Segment Open

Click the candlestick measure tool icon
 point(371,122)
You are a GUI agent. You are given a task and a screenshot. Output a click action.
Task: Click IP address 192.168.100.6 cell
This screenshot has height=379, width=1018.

Segment Closed

Set down every line of the listing again, exactly.

Click the candlestick measure tool icon
 point(371,122)
You are a GUI agent. You are given a task and a screenshot. Output a click action.
Task: Click IP address 192.168.100.6 cell
This screenshot has height=379, width=1018.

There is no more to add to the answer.